Hmm, actually, looks like this list item is just constructed all wrong (Probably the UI has changed since this JS was written in 2015). I think it should be something like this:
			$( '#page-actions' ).append(
				$( '<li>' ).attr( {
					id: 'page-actions-export-epub',
					class: page-actions-menu__list-item',
					
				} ).append(
					$( '<a>' ).attr( {
                                                id: 'ca-export-epub'
						class: 'export-epub mw-ui-icon mw-ui-icon-element',
						href: '//tools.wmflabs.org/wsexport/tool/book.php?lang=en&format=epub&page=' + mw.config.get( 'wgPageName' ),
                                                title: 'Download an EPUB version of this page'
					} ).append("Download EPUB")
				)
			);
Inductiveloadtalk/contribs 13:01, 30 August 2019 (UTC)
@Inductiveload: Is that a complete script replacement, or a partial? — billinghurst sDrewth 12:39, 31 August 2019 (UTC)
@Billinghurst: partial, from line 6 onwards. Here is a complete script, which I managed to invoke manually from locally-served JS on my machine:
/* Any JavaScript here will be loaded for users using the mobile site */
( function ( mw, $ ) {
  $( function() {
    //link "download as ePub in the toolbar
    if( $.inArray( mw.config.get( 'wgNamespaceNumber' ), [ 0 , 114 ] ) !== -1 ) {
      $( '#page-actions' ).append(
        $( '<li>' ).attr( {
          id: 'page-actions-export-epub',
          class: 'page-actions-menu__list-item',
        } ).append(
          $( '<a>' ).attr( {
            id: 'ca-export-epub',
            class: 'export-epub mw-ui-icon mw-ui-icon-element',
            href: '//tools.wmflabs.org/wsexport/tool/book.php?lang=en&format=epub&page=' + mw.config.get( 'wgPageName' ),
            title: 'Download an EPUB version of this page'
          } ).append("Download EPUB")
        )
      );
    }
  } );
} ( mediaWiki, jQuery ) );

Inductiveloadtalk/contribs 20:43, 31 August 2019 (UTC)
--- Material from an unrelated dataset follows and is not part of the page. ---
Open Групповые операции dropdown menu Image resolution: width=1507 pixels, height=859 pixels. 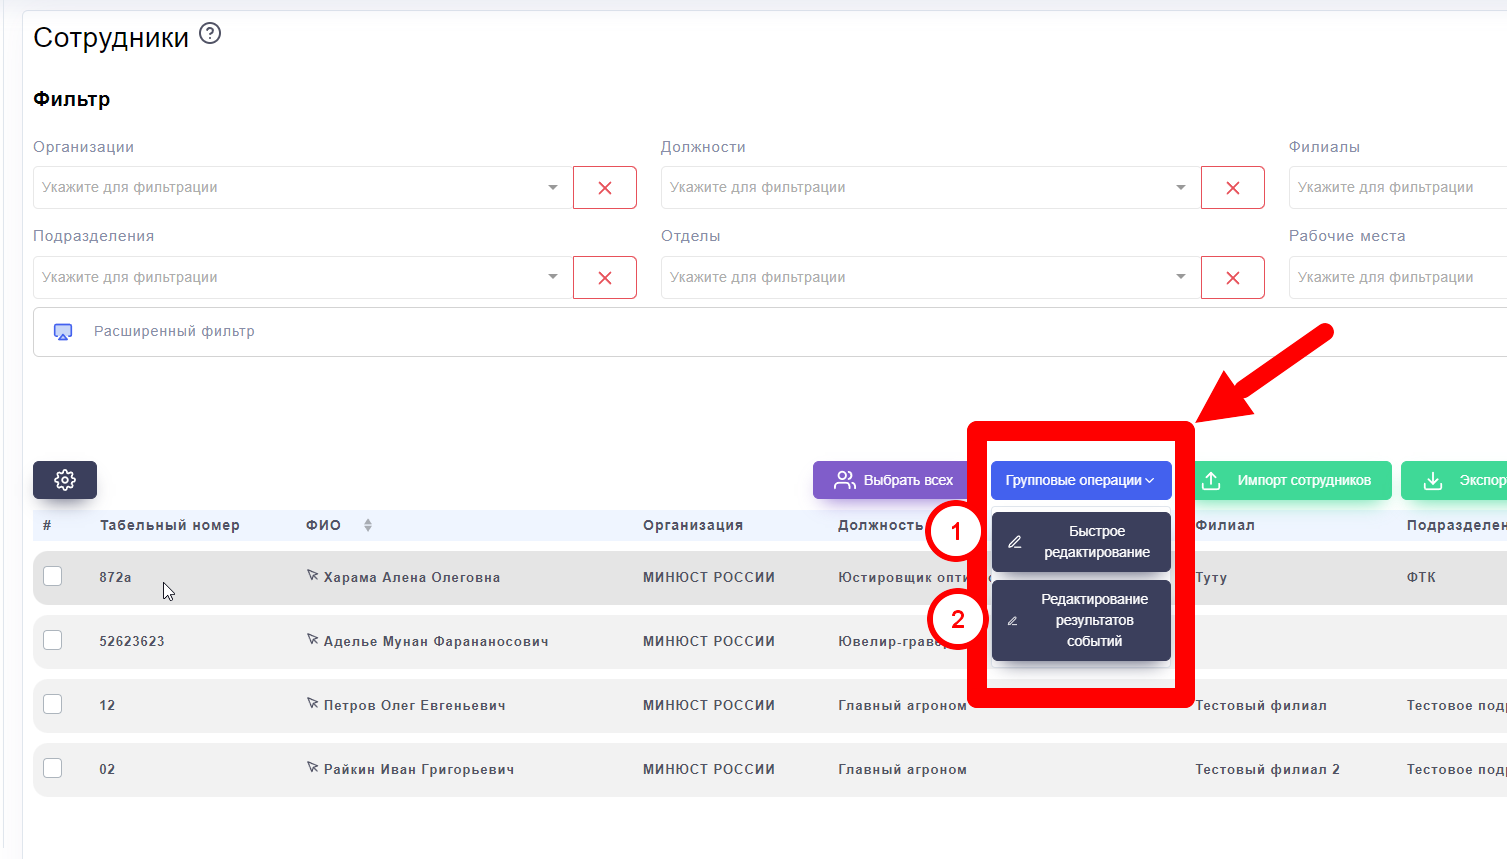(x=1080, y=480)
  Done Thanks J. Others may wish to test on their mobile devices — billinghurst sDrewth 00:36, 1 September 2019 (UTC)
Working for me, on mobile and also PC with 'm' subdomain. Thanks! Inductiveloadtalk/contribs 10:12, 1 September 2019 (UTC)

Why have we allowed ToC to slip to subpages?Edit

Not certain when this little trend started to occur, however, we seem to have allowed the transcluded table of contents slip to a subpage. For us, this has to be a no no as it breaks the book tools ability to create works with all the subpages. This is even happening with editors who have been here for a while.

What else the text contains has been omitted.